The authors of the report, Help Wanted, write that “by 2018, we will need 22 million new workers with college degrees — but will fall short of that number by at least 3 million postsecondary degrees.” They go on to project that in a decade, 63 percent of jobs will require a college degree, and that these jobs will be the gatekeepers to the middle and upper class (something that is mostly true already).
To reach all of those students not on track to a post-secondary degree, the report’s author, Anthony Carnevale, told Inside Higher Ed today that colleges need to “streamline programs” and “emphasize employability.” That is, fewer courses like Physics for Poets or The 19thCentury English Novel and more Chemistry, Engineering and Accounting. He went on to say that yes, that would mean vocational-type tracks for university students who would be steered away from a more “academic” college experience.

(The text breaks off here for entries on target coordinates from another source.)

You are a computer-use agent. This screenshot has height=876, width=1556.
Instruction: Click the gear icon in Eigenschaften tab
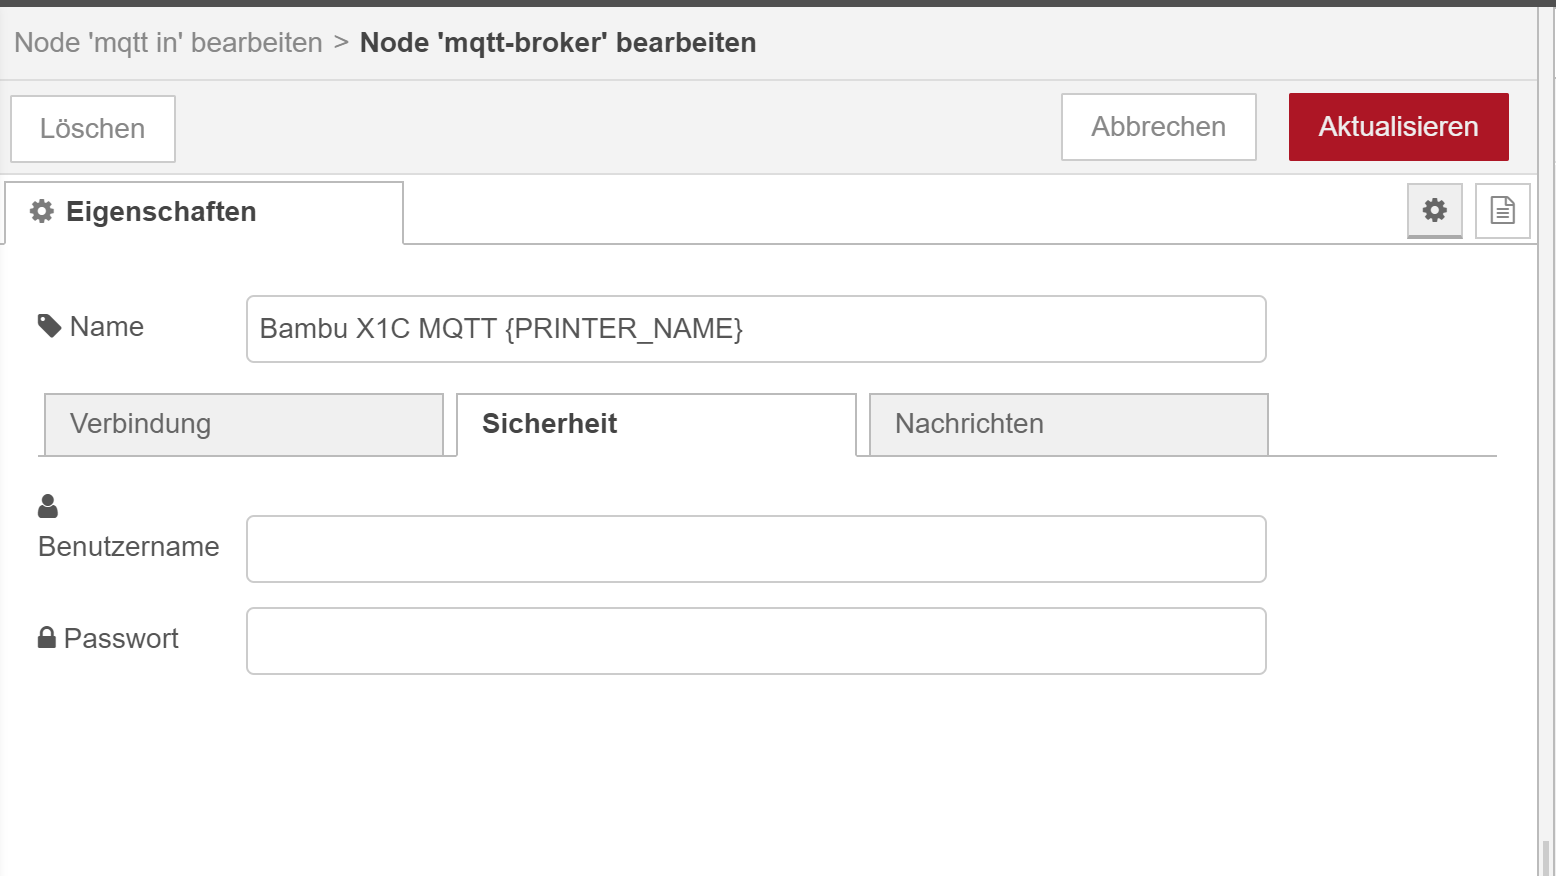tap(42, 211)
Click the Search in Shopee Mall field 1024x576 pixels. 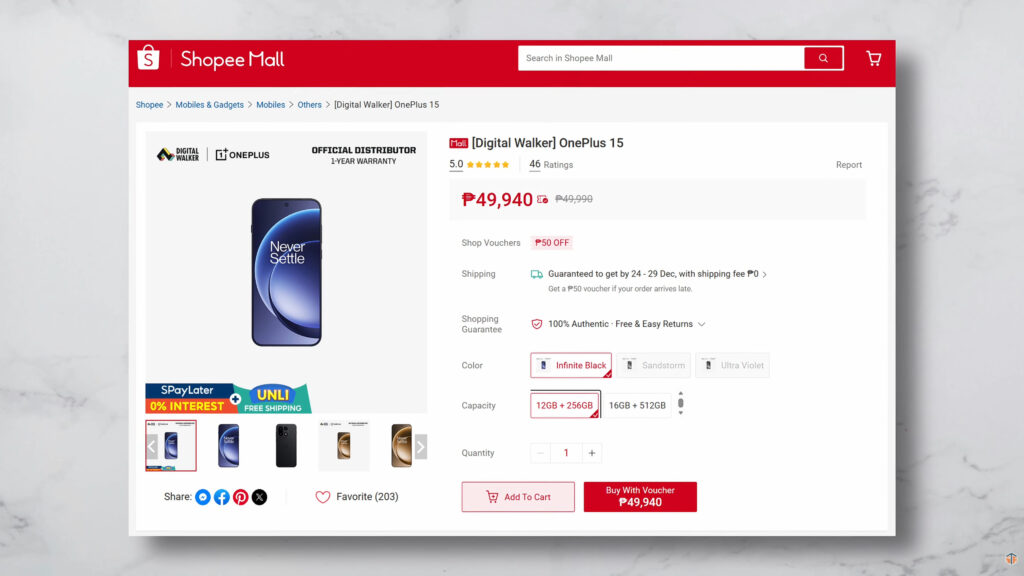coord(660,58)
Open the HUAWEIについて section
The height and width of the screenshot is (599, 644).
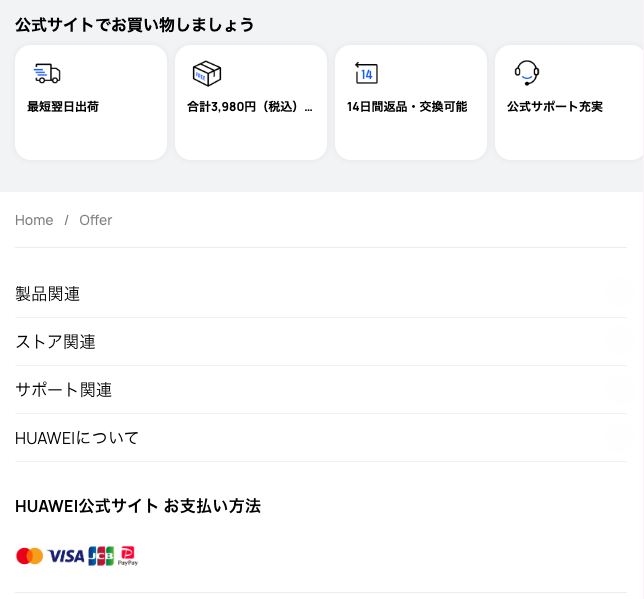[77, 438]
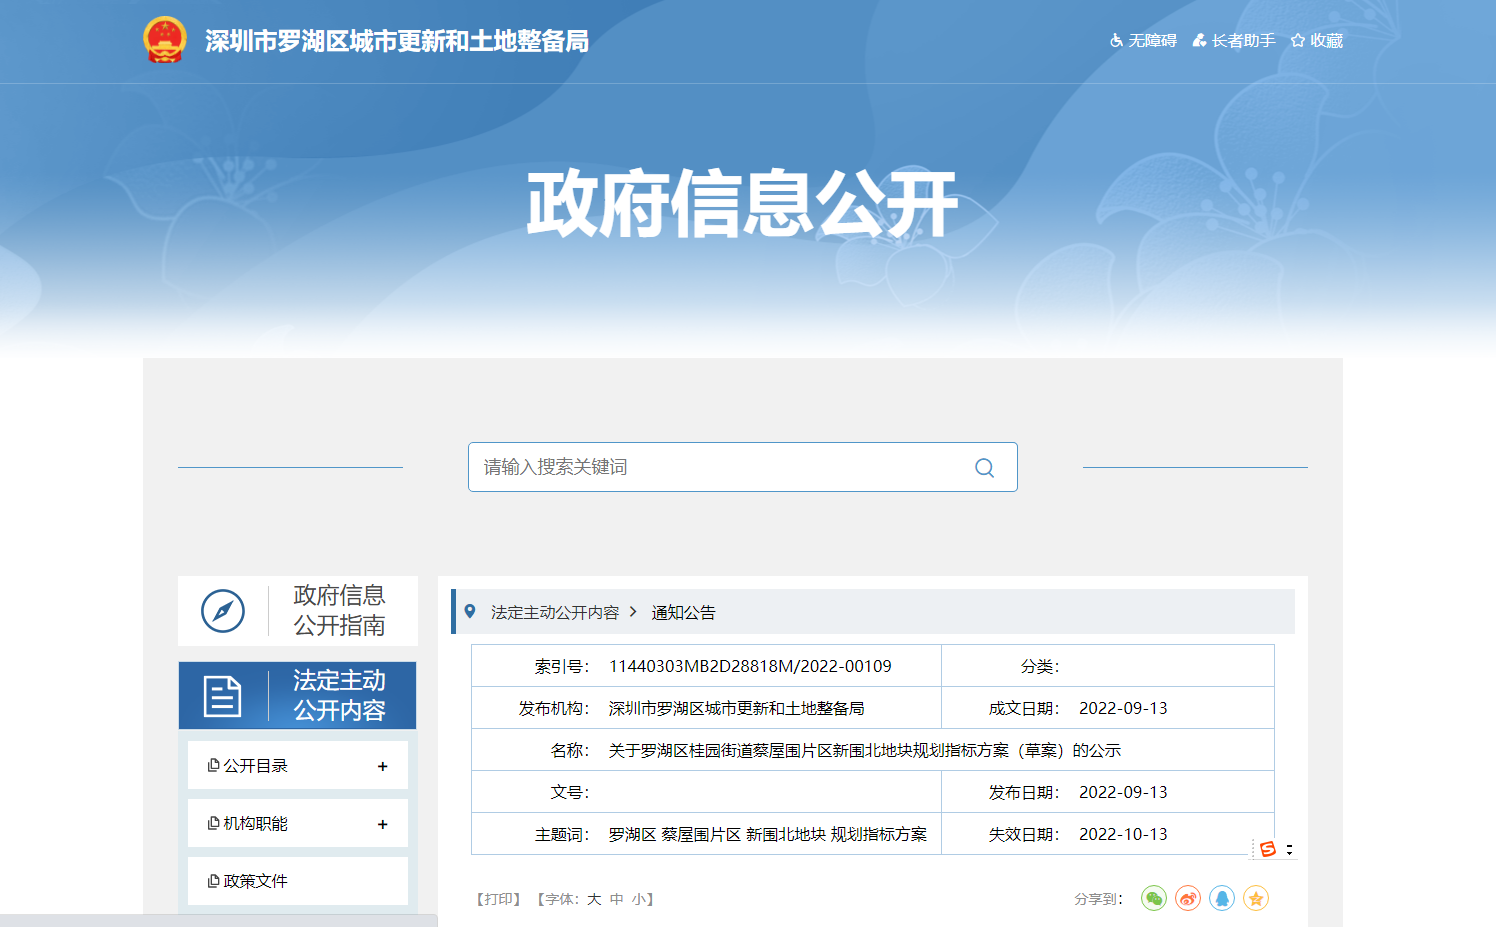The height and width of the screenshot is (927, 1496).
Task: Click 打印 to print the page
Action: click(498, 899)
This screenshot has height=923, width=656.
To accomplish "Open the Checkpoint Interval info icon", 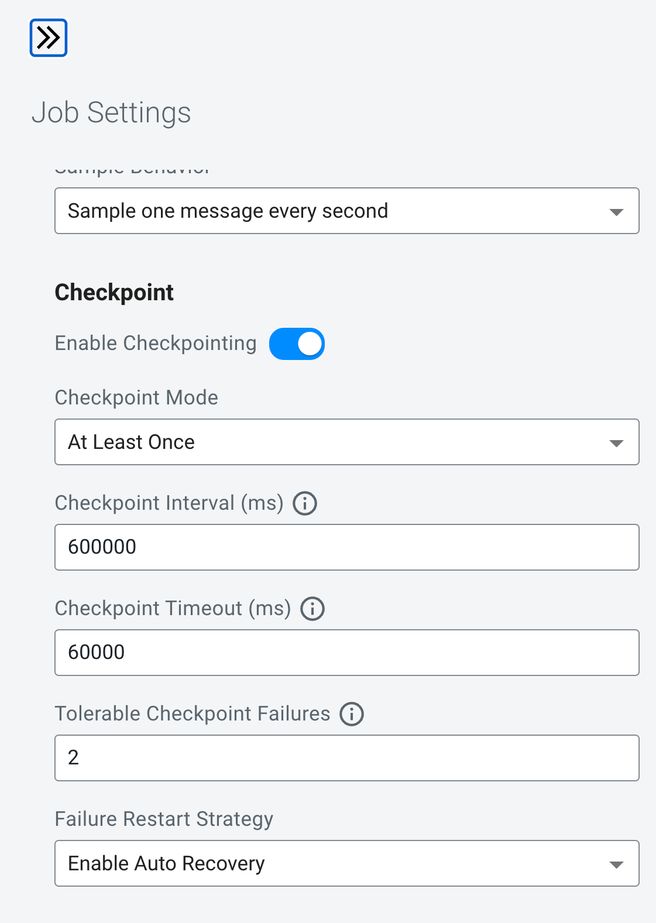I will pyautogui.click(x=304, y=503).
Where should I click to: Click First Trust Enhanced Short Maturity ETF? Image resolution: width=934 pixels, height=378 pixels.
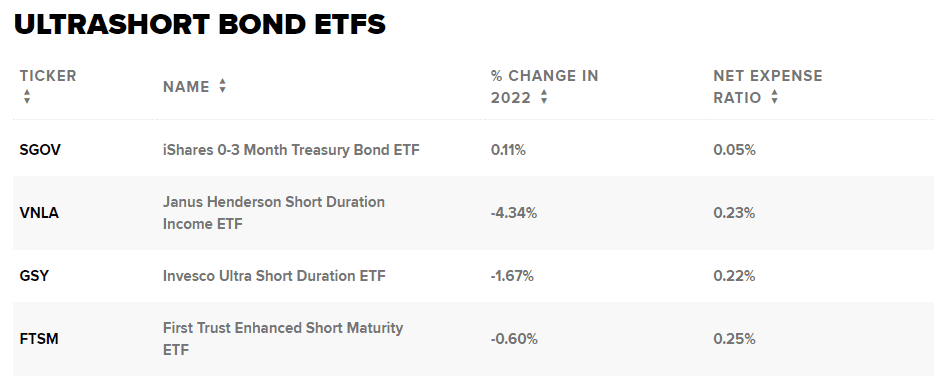283,339
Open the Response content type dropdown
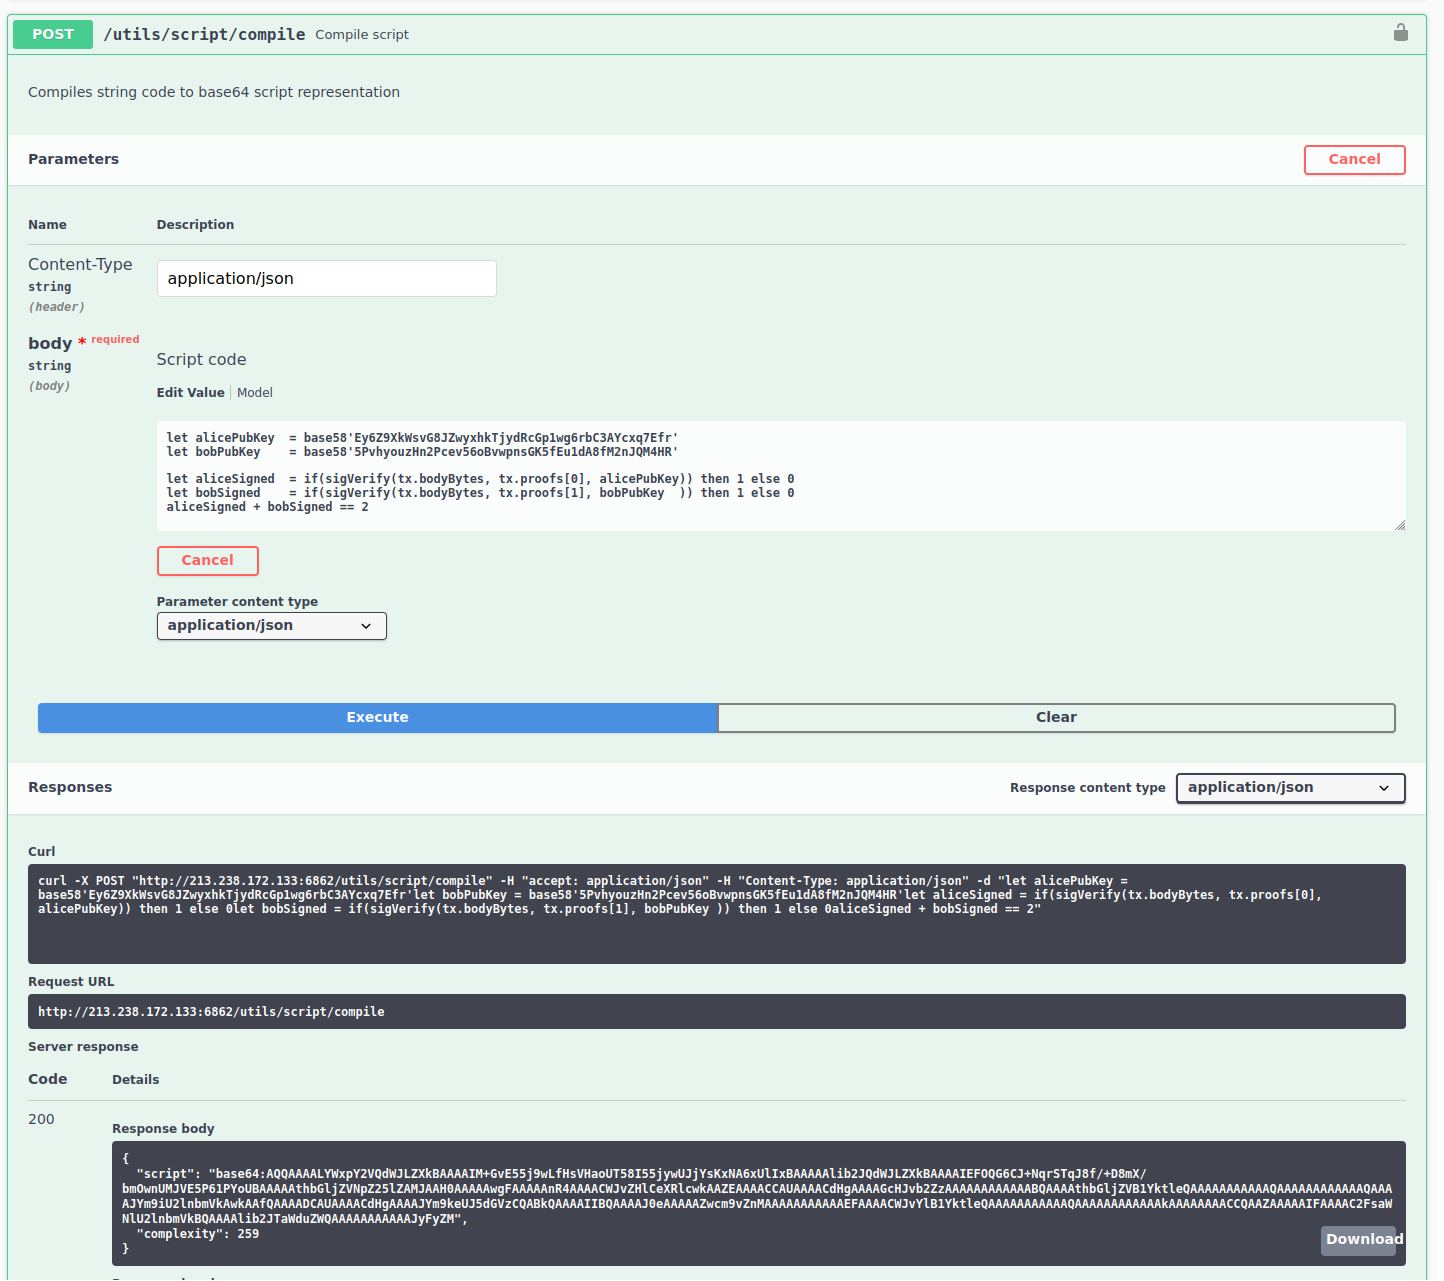Image resolution: width=1444 pixels, height=1281 pixels. pos(1290,788)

Carnevale’s proposal sounds very similar to the report by the New Commission on the Skills of the American Workforce (pdf) a couple of years back, which suggested that students in high school be divided into two tracks: those who would go on to higher “academic” pursuits, and those who would be funneled to vocational, community or technical colleges.
One of the arguments against these types of proposals is that they could prevent students from testing out different career options. (How many of you picked your career at age 16?) They also limit students’ exposure to liberal arts courses that have indirect but useful benefits for life in the real world. Which matters more, or must they be viewed as mutually exclusive?